And gave some examples of reduced regulation (zoning, parking) that would make it easier to build. They didn't say anything about government subsidies.

You said

> No, the best way is to build housing

Aren't you both saying the same thing?

I think you might have stopped reading at "don't make housing such a good investment" and not considered the substance of their argument.

America sucks at socialized housing to be honest. We always build sprawling tracts of public houses in the worst locations so as not to piss off their neighbors.

Soviet style block housing with mixed use development would be awesome but rich Americans would HATE it. Especially when you are building on a 10 acre lot next to their $2M 3 bedroom house, 3-5 miles from downtown, to build 4,000 units for the poors that make them coffee and deliver their Uber Eats.

It's much more politically viable to allow them to build a 20 unit apartment building on their 1/3 acre lot and rent it for $40,000/month to help pay for their $2M mortgage.

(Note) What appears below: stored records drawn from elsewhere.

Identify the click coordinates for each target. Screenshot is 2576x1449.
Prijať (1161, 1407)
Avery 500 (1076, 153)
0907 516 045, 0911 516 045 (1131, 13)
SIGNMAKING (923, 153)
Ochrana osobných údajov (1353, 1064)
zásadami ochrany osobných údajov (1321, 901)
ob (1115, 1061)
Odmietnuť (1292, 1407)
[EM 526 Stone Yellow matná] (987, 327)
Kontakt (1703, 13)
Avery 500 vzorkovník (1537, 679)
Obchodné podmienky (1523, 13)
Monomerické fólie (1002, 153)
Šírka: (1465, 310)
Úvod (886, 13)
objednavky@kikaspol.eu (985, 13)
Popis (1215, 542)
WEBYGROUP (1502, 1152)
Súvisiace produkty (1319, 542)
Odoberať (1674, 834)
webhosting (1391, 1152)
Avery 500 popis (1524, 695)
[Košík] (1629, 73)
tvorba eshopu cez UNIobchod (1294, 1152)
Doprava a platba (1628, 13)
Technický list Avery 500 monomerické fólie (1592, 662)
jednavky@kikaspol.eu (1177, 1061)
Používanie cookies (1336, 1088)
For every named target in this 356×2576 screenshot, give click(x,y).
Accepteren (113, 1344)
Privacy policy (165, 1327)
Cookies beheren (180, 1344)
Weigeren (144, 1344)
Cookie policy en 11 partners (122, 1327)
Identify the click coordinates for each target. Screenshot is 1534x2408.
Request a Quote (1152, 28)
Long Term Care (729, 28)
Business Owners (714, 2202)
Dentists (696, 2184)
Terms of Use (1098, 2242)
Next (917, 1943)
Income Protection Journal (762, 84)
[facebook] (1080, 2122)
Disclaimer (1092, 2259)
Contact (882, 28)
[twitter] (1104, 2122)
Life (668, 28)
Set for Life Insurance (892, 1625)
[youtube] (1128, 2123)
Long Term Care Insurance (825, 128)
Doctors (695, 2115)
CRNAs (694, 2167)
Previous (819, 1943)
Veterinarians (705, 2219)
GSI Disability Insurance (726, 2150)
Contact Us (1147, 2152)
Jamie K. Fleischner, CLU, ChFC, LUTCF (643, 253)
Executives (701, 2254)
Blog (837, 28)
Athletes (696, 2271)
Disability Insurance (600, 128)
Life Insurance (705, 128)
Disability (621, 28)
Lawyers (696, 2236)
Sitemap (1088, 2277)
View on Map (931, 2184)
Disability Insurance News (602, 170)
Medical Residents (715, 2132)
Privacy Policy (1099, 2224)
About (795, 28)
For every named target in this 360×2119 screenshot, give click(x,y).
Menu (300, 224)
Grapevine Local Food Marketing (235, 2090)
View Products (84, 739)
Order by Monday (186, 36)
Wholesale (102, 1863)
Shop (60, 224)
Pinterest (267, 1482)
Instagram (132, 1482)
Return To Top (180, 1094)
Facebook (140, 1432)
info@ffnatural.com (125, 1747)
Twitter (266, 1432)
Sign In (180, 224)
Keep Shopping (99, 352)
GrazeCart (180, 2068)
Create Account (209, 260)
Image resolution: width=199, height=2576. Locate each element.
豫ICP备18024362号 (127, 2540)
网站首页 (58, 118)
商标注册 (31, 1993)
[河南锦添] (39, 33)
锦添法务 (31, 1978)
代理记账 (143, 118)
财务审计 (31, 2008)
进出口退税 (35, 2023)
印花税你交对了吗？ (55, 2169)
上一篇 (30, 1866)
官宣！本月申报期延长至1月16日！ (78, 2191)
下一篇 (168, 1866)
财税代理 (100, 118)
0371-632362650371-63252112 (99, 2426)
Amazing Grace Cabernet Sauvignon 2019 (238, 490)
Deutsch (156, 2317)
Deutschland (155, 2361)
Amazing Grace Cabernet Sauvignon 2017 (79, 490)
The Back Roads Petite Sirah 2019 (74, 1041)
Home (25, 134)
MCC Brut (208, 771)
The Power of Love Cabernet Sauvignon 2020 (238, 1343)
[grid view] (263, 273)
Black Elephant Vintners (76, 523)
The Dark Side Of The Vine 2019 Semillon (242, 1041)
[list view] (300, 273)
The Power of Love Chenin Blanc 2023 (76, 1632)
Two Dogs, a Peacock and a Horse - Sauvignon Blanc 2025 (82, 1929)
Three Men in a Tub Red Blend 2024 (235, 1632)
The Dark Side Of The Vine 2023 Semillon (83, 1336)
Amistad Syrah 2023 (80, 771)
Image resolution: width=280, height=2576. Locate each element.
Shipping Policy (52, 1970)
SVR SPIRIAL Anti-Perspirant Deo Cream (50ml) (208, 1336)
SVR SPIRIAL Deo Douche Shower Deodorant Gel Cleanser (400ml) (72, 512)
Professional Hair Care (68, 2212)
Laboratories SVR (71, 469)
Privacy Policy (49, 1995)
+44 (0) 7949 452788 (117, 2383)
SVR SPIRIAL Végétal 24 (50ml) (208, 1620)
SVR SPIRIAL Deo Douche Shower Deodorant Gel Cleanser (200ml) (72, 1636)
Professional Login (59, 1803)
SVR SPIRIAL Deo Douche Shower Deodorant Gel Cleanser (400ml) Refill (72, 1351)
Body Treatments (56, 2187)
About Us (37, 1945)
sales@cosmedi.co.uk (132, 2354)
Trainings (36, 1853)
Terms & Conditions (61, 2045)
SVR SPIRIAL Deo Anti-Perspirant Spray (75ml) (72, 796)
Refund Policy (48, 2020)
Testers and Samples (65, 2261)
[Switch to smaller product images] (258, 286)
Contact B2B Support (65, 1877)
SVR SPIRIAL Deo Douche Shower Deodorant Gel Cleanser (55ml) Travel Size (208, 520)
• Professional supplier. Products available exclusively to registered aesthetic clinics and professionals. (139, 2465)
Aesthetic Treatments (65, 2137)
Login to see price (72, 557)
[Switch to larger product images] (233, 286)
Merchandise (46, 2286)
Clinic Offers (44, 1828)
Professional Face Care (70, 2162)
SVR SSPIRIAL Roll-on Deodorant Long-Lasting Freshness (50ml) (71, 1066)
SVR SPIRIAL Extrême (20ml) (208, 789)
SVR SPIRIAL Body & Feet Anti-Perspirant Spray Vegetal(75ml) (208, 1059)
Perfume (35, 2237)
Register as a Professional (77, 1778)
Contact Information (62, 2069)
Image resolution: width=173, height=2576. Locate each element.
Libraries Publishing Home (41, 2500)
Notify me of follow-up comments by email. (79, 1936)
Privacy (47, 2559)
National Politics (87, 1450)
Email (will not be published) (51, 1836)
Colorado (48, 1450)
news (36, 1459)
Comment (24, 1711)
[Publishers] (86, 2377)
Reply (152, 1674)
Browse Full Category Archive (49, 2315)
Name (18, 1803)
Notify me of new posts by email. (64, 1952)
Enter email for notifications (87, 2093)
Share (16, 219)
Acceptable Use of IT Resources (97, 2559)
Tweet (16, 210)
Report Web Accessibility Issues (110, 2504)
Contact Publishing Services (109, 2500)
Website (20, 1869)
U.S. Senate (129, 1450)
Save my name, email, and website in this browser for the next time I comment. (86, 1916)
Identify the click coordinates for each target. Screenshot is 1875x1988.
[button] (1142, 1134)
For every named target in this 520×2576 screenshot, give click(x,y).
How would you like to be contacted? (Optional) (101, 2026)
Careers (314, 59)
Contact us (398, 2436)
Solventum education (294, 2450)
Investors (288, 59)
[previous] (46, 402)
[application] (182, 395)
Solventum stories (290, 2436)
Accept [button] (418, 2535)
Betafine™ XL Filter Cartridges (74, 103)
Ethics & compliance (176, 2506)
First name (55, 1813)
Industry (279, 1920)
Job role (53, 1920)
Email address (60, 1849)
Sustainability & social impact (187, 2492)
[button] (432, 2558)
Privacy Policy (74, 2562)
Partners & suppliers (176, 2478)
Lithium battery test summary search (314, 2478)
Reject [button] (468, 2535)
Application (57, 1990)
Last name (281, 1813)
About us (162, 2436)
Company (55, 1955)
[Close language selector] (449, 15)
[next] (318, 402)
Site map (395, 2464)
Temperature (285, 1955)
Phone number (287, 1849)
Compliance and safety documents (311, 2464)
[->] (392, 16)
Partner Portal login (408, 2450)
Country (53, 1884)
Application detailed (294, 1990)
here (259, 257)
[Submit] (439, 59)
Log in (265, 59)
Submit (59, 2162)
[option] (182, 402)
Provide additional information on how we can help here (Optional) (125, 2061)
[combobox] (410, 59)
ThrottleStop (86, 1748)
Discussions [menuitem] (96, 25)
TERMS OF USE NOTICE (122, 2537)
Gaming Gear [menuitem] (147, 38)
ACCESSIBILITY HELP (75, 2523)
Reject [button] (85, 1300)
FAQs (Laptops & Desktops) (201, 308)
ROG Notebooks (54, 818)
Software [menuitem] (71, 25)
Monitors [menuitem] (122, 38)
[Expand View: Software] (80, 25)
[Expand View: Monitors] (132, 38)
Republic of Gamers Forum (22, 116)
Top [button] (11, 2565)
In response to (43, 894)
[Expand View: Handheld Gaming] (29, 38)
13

OP is talking mostly about housing being considered an 'investment' for the average homeowner, I think. Homeowners, on paper at least, are the biggest beneficiaries of the housing crisis:

https://oregoneconomicanalysis.com/2021/03/16/who-benefits-f...

Granted, those are paper gains, but still, better to have that option than to be priced out of the market completely, as many are.

And yet when I actually go building the only place I could afford it was to go to a place with no code or safety inspections. This make HN mind melt, many folks here want to maintain the house crushing regulatory machine because all said they'd rather an extra homeless guy freeze behind a dumpster than elevate risk of fire spreading to their home.